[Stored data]

# # #

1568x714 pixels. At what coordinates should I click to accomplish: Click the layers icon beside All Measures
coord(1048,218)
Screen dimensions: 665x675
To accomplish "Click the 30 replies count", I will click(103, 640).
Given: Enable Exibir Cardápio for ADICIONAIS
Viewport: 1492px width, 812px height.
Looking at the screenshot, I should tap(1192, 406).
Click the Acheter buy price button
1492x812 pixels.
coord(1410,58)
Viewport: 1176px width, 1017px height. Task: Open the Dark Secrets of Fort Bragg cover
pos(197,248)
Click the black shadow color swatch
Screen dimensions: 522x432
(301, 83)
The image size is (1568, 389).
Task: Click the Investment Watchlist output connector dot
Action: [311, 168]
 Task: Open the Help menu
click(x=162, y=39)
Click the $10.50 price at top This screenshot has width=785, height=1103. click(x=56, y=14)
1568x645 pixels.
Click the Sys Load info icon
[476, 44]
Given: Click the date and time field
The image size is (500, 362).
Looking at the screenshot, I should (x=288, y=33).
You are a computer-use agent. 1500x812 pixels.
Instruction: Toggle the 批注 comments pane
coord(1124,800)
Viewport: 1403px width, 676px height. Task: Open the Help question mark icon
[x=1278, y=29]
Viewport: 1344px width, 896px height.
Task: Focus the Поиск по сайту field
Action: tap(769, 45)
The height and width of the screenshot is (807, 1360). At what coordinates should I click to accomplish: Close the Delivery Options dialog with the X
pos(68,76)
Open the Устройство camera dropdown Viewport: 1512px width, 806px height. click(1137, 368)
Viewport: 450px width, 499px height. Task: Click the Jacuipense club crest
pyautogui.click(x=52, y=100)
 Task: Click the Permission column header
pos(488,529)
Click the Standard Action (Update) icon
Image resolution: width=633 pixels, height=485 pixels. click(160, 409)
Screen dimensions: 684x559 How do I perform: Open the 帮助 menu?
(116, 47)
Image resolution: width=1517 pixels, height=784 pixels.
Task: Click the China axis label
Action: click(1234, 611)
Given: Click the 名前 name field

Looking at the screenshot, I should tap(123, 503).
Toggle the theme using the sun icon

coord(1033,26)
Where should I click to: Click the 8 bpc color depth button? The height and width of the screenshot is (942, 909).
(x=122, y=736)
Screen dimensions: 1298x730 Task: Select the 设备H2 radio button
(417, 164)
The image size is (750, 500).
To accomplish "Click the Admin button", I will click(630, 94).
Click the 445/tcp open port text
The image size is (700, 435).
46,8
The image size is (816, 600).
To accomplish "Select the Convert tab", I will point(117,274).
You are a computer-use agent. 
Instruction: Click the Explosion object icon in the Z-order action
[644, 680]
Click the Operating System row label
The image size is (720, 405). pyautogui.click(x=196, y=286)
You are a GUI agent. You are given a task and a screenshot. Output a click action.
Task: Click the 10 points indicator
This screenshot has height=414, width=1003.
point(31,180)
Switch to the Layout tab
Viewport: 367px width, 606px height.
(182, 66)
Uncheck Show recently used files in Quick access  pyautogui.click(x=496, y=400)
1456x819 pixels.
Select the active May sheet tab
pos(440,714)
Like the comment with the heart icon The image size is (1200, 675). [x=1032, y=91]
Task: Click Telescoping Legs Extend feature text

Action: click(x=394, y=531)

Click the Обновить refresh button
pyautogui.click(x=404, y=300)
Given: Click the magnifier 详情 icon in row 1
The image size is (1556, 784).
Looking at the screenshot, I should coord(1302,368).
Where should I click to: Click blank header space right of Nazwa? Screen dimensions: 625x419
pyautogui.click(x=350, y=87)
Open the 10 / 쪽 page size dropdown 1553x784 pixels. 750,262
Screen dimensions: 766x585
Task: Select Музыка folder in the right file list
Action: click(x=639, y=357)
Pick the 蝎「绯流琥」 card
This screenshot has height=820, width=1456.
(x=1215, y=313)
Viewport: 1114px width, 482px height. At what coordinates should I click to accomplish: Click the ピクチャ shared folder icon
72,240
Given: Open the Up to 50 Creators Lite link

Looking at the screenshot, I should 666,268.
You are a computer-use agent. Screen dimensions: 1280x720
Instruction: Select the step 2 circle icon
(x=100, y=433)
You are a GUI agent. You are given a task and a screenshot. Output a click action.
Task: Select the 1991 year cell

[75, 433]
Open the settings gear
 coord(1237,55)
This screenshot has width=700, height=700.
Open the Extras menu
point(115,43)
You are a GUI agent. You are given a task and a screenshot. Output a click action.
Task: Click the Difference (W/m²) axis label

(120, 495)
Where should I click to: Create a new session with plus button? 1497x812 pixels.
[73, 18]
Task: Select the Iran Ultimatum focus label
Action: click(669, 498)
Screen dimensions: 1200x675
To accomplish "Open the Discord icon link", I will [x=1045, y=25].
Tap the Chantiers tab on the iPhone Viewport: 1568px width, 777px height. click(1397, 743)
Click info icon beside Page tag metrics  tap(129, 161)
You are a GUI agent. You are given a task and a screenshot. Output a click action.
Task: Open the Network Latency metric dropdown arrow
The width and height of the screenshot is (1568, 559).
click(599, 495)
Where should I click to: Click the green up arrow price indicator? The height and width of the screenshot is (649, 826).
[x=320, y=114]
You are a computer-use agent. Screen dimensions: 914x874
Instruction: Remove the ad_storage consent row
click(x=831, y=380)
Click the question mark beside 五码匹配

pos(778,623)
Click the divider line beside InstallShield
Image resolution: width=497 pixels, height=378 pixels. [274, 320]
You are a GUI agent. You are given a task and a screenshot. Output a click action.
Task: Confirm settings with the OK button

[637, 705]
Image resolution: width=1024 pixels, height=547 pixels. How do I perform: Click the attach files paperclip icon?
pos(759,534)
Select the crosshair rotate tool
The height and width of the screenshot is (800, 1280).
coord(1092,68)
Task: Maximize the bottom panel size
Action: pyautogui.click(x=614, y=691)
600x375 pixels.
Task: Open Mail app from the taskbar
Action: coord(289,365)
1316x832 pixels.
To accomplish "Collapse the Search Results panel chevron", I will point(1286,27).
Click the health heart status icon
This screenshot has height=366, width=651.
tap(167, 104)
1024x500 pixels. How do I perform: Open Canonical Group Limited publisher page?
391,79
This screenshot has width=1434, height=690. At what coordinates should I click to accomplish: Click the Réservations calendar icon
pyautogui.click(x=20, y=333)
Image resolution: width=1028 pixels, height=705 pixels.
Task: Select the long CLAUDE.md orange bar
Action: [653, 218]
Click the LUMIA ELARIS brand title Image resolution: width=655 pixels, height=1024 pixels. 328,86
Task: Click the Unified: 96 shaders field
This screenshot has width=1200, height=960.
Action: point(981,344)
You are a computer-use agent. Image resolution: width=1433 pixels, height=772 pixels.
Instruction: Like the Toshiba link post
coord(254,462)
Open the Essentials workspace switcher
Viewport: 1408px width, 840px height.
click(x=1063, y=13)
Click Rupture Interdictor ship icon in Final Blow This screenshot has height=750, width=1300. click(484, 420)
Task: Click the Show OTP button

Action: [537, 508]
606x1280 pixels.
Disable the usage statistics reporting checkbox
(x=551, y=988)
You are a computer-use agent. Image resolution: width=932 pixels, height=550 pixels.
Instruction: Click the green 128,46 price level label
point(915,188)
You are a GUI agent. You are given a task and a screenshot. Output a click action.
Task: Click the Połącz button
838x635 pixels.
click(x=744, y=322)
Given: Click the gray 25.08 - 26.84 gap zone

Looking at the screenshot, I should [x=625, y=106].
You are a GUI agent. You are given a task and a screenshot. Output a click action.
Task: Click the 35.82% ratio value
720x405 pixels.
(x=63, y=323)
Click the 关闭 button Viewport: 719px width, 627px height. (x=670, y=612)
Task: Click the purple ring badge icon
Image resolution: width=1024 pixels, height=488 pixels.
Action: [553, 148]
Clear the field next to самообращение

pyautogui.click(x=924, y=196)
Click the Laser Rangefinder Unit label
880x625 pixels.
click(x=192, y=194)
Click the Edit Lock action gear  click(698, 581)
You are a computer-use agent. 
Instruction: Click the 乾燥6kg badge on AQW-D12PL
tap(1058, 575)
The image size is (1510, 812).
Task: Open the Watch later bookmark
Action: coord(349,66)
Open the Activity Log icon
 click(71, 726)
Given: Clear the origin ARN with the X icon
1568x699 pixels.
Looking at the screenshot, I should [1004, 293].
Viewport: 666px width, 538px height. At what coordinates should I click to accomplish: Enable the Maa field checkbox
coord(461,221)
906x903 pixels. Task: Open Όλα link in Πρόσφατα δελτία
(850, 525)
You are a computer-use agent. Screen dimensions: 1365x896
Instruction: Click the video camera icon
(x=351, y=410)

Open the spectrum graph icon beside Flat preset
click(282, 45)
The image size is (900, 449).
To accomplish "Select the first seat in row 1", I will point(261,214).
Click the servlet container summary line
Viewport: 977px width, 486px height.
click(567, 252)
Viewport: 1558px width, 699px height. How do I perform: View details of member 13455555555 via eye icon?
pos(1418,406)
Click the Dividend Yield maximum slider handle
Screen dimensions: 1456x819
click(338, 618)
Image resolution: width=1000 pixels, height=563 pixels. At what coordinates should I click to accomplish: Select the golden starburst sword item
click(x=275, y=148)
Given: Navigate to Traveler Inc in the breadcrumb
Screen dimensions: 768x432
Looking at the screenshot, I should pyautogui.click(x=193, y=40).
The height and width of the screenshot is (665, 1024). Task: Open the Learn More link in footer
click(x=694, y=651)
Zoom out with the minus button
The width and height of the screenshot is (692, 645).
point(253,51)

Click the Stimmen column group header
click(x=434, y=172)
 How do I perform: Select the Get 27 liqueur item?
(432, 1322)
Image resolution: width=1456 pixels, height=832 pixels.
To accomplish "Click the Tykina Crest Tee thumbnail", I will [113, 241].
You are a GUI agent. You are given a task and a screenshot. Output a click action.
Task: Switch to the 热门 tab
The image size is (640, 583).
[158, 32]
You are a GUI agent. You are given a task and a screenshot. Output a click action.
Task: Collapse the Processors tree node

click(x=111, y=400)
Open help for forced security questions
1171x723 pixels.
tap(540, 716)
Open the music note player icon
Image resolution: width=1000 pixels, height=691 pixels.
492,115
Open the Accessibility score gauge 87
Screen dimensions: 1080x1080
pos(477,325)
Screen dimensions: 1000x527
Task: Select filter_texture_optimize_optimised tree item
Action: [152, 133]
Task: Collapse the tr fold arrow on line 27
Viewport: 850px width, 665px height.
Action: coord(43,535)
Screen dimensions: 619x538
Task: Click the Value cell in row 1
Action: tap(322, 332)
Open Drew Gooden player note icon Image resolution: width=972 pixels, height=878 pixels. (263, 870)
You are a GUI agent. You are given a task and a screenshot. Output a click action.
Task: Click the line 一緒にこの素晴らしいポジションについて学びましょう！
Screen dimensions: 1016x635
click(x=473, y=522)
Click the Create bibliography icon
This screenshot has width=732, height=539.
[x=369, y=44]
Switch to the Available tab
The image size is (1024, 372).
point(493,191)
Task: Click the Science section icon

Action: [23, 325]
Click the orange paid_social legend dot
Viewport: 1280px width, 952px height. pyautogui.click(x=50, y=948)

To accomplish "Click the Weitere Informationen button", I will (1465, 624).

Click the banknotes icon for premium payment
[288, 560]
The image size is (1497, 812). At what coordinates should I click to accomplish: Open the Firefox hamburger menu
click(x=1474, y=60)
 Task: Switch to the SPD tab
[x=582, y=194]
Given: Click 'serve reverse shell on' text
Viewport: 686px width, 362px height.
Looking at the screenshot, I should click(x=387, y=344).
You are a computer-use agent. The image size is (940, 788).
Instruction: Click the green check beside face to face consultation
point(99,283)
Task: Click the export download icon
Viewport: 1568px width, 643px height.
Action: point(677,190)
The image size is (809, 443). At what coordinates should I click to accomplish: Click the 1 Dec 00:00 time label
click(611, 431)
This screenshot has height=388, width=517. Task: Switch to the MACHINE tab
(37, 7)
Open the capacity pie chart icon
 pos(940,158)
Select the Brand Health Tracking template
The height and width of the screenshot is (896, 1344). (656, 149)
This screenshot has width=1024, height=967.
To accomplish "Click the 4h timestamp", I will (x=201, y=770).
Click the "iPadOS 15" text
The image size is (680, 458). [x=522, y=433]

# # #

About this exercise
Beginning at the top of the data, please return every line until and including the line containing "Given: Enable Exibir Cardápio for ADICIONAIS", copied exactly, and nothing past it.

Result
1568x714 pixels. At what coordinates should I click to accomplish: Click the layers icon beside All Measures
coord(1048,218)
Screen dimensions: 665x675
To accomplish "Click the 30 replies count", I will click(103, 640).
Given: Enable Exibir Cardápio for ADICIONAIS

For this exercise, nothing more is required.